Voluntary Administration

Voluntary Administration (VA) became law in New Zealand on 1 November 2007.

VA is about trying to save a company that is trading profitably, but has debts that make it insolvent. It is similar to the Chapter Eleven process in the United States.


When a company enters Administration, an Administrator is appointed. The Administrator has the powers very similar to that of a liquidator as outlined above, except the Administrator is charged with trying to save the company by getting the creditors to agree to waive some or all of the money that is owed to them, and allowing the company to come out of Administration and to trade on under the same ownership. Under this regime the shareholders do not lose all of their investment, if the re-organisation is successful.


Legal action against the Company

Legal action against the company is suspended for the duration of the Administration unless agreed to by the Administrator, or permitted by the courts.

Enforcement Against Personal Guarantees

Creditors are not allowed to enforce personal guarantees during the Administration. This is important. It means that if you have personally guaranteed any of the companies debts, the creditors are unable to enforce the debts until the Administration ends.

5 Phases of Voluntary Administration

  • Appointment of an Administrator
    The appointment of an Administrator is commenced by a company resolution of the Board (although it can be done by the courts or a creditor in some cases).
  • Initial Creditors meetings
    A meeting of creditors is convened within 8 working days after appointment of the Administrator. The purpose of this initial meeting is to confirm, or change, the Administrator.
  • Ongoing Administration
    As the Administrator comes to grips with the issues facing the company, he can continue to run the business as a going concern.
  • Watershed Creditors Meeting
    Twenty five days after the appointment of the Administrator, the Administrator must present to a second creditors meeting a proposal for the restructure of the company (The Deed of Company Agreement or DOCA), or a recommendation for the liquidation of the company.
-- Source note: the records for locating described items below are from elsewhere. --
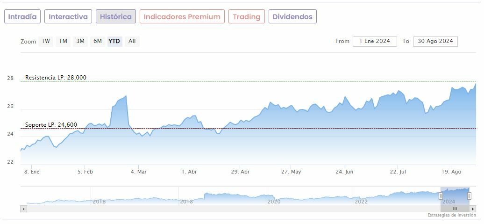484x224 pixels.
Task: Click the From date field
Action: coord(375,41)
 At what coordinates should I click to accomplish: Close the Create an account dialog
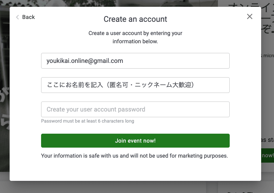(250, 16)
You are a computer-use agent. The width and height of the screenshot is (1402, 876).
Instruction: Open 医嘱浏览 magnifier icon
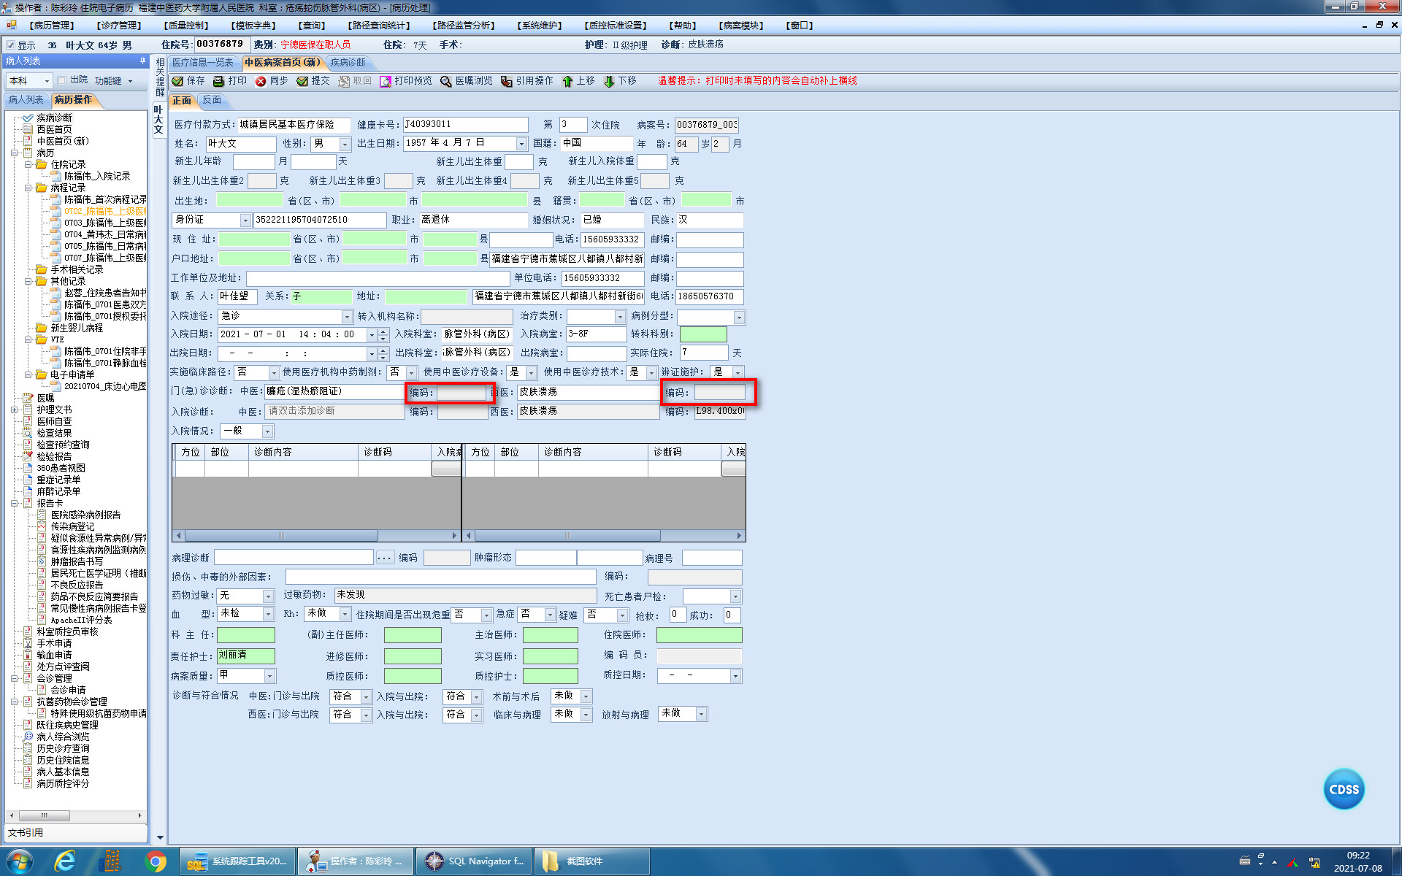(x=446, y=81)
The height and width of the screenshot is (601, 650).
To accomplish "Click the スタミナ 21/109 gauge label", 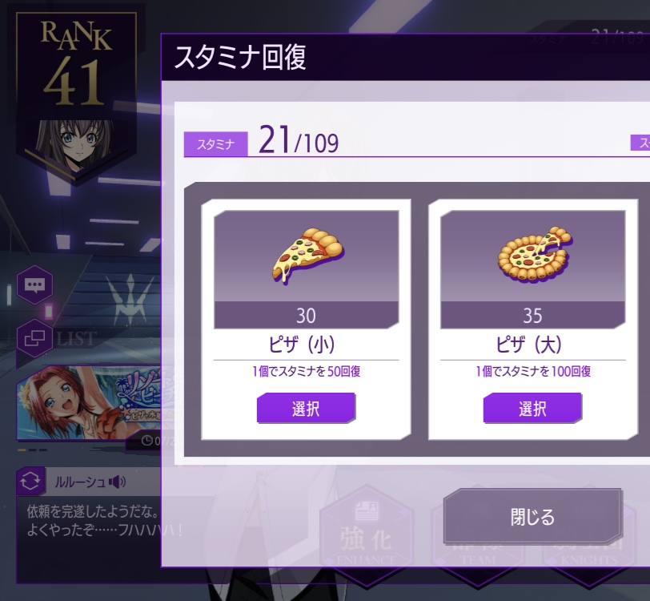I will (x=261, y=141).
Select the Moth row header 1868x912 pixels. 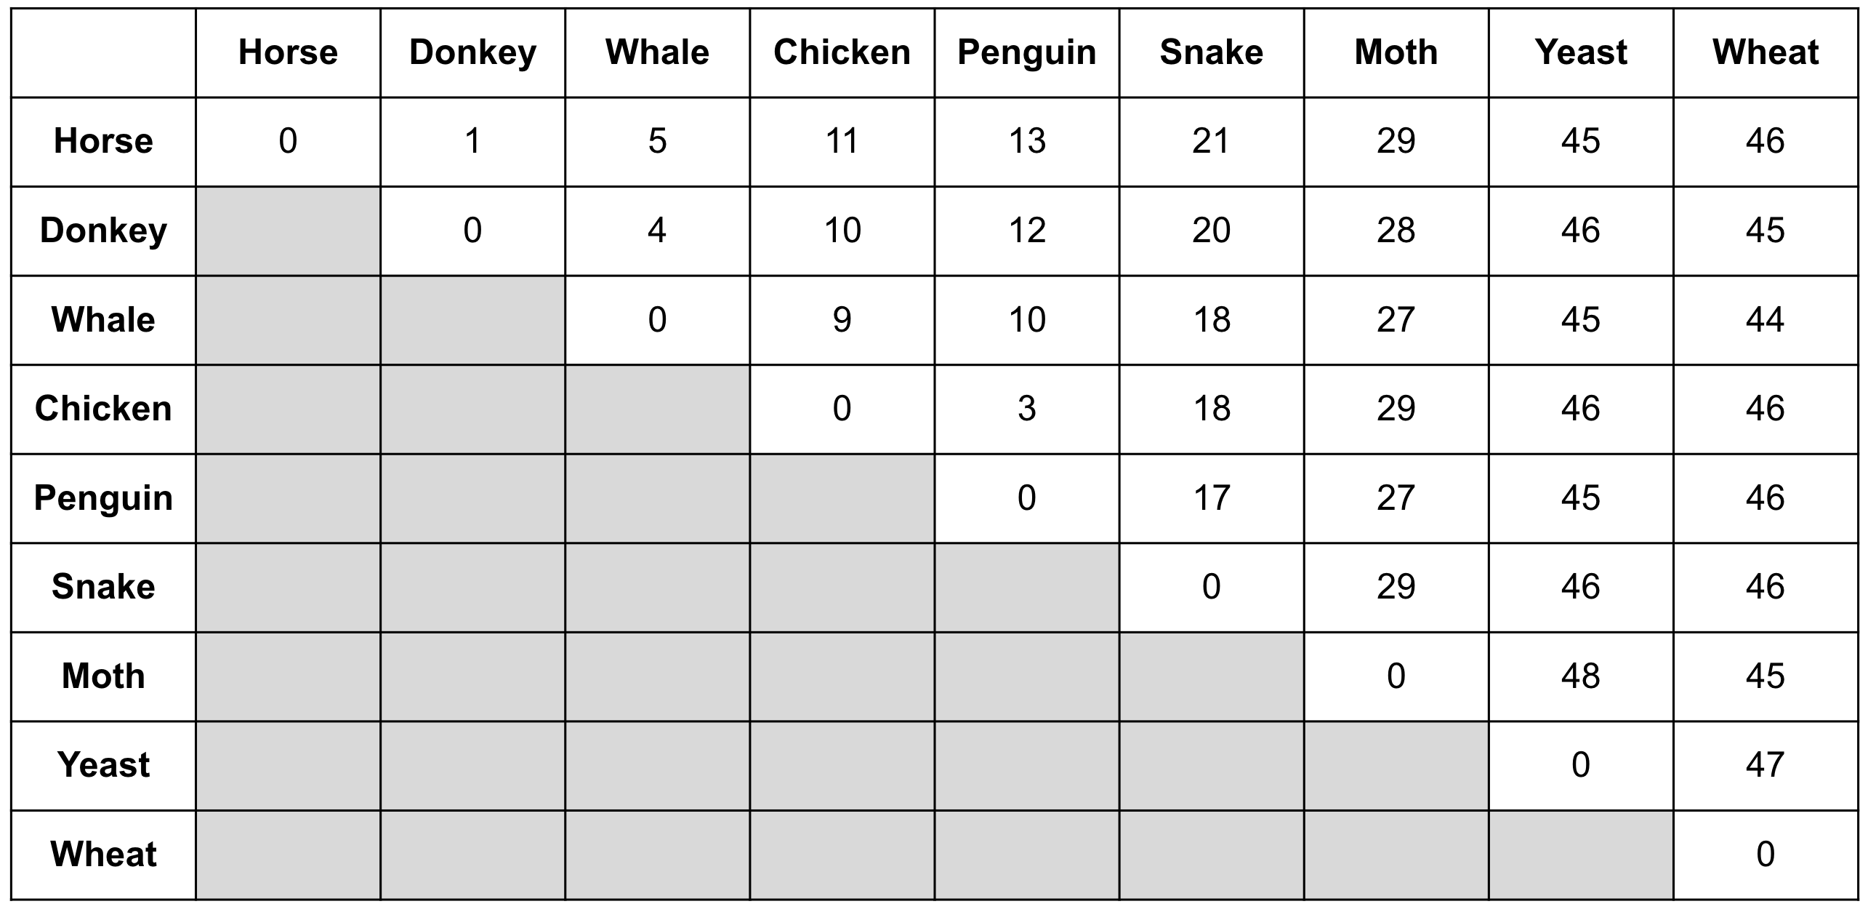(x=103, y=677)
The creditors can accept the DOCA or not.
  • DOCA or liquidation
    The board has fifteen days to consent to the DOCA, at which time the company moves from being in Voluntary Administration to being governed by the Deed. The Deed is administered by the Deed Administrator (typically the Voluntary Administrator), and the Deed expires at a set time or once events specified in the Deed are reached (repayment of companies debt, after ninety days, etc).

Why Voluntary Administration

The Administration period is usually between 30-40 days. It is a quick way to regain control of your business if a deed of arrangement is the desired outcome. It allows you to make a genuine contribution to paying your creditors off over time. You are able to continue your business and your creditors should also agree to keep supplying your company.